In the service of the National Socialist regime

Construction work on the Hüttenwerk Salzgitter, c. 1938
Construction work on the Hüttenwerk Salzgitter, c. 1938

On July 15, 1937 the National Socialist government founded the Reichswerke AG für Erzbergbau und Eisenhütten “Hermann Göring” for the purpose of setting up and operating an iron and steel works in the Salzgitter region, which had been an exclusively agricultural area until that time. The choice of location was primarily influenced by desire to use the iron ore deposits in the local area to further Germany’s economic independence and support the regime’s armaments policy. Work began in the winter of 1937 to build what was planned to be world’s largest and most modern smelting plant.

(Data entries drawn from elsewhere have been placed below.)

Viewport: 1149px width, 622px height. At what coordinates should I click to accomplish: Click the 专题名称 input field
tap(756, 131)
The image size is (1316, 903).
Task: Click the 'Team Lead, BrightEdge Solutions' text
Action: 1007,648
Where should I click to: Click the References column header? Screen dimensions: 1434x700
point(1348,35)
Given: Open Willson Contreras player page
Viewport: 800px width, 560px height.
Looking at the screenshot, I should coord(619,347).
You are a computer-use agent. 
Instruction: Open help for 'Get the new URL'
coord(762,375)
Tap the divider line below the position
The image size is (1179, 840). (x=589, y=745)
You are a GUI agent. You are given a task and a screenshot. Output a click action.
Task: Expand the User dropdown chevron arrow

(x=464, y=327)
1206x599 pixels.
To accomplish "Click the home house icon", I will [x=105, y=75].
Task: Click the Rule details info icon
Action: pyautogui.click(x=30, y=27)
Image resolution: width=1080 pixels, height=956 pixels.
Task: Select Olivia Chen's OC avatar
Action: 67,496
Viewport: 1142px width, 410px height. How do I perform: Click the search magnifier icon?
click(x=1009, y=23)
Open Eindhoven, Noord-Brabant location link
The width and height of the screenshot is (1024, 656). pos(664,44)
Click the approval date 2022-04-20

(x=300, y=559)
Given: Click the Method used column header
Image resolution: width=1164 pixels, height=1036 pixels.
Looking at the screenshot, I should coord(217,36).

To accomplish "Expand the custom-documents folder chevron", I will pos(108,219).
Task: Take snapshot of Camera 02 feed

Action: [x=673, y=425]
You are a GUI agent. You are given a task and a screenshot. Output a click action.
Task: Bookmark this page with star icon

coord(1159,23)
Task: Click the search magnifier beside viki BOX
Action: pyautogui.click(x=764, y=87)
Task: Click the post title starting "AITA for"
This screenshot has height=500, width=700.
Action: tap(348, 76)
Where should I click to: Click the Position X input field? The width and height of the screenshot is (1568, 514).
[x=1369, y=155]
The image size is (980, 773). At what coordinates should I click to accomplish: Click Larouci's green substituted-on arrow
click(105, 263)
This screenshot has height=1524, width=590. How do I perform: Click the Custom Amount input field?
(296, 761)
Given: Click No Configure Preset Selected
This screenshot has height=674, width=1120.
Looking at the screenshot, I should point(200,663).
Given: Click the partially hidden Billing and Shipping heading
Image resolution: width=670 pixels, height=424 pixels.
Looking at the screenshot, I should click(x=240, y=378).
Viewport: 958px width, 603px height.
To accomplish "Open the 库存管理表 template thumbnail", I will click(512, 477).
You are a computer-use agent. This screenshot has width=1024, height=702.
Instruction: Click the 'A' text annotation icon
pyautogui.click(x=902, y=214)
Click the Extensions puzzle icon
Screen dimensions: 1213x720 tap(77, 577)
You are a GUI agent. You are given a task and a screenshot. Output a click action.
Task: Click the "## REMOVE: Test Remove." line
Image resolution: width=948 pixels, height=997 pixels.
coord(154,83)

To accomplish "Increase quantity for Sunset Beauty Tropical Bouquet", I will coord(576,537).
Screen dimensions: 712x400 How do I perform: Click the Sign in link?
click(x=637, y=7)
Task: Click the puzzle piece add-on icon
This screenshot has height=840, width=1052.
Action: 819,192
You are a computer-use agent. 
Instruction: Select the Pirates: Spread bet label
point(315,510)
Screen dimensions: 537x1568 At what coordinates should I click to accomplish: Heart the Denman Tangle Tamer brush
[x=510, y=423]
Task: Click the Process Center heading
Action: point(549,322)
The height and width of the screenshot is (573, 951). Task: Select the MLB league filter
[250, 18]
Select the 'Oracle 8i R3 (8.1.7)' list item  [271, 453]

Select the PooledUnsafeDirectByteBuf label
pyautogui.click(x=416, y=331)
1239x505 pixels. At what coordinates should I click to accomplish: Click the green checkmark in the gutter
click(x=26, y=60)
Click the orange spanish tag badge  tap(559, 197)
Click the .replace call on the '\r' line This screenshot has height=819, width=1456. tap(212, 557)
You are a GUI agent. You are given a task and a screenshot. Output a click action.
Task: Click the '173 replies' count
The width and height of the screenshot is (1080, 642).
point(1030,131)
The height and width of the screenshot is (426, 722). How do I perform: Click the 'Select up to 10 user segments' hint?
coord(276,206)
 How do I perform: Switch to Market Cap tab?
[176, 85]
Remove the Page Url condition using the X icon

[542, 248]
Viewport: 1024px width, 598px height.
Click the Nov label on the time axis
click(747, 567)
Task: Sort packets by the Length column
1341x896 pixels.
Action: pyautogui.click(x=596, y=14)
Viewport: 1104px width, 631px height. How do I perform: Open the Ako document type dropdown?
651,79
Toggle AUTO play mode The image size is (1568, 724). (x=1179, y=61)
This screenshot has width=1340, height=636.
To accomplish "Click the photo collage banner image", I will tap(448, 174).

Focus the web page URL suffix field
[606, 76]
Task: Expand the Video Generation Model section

The first pig iron produced exclusively from Salzgitter ore was manufactured in Salzgitter on October 22, 1939, shortly after the outbreak of World War II. The Reichswerke AG für Erzbergbau und Eisenhütten “Hermann Göring“ had meanwhile become a subsidiary of the Reichswerke Group. Under the leadership of the AG Reichswerke “Hermann Göring“ headquartered in Berlin, within a few years the Group had developed into a huge conglomerate extending beyond Germany’s borders that was ruthlessly and solely committed to the totalitarian aspirations of the National Socialist regime.

Workers and managers were recruited all over Germany as well as abroad to staff the iron and steel works in Salzgitter and the neighboring Group companies, and within a very short time the population in the region quadrupled. Their living conditions were poor, since the necessary infrastructure had to be developed in parallel with the plants themselves, and supply could not keep pace with demand. With the outbreak of war, rapidly increasing numbers of conscripts, prisoners of war, forced labor from abroad and also, from 1942 onwards, concentration camp inmates were compelled to work at the plant as well as at neighboring Reichswerke companies. Their living and working conditions were cruel and inhuman, and many lost their lives. Since 1994, a memorial erected on the site of the Salzgitter iron and steel works has served as a reminder of the suffering borne by the victims of National Socialism.

Workers' huts destroyed in an air raid, 1941
Workers' huts destroyed in an air raid, 1941
Salzgitter iron and steel works, 1945
Salzgitter iron and steel works, 1945

In April 1945 American troops occupied the Salzgitter area and the plant itself.

With the exception of the power station and the waterworks that were urgently needed to supply the local population, all of the plant operations were shut down. The forced laborers and many of the migrant workers left the region.

 

 


Back to top.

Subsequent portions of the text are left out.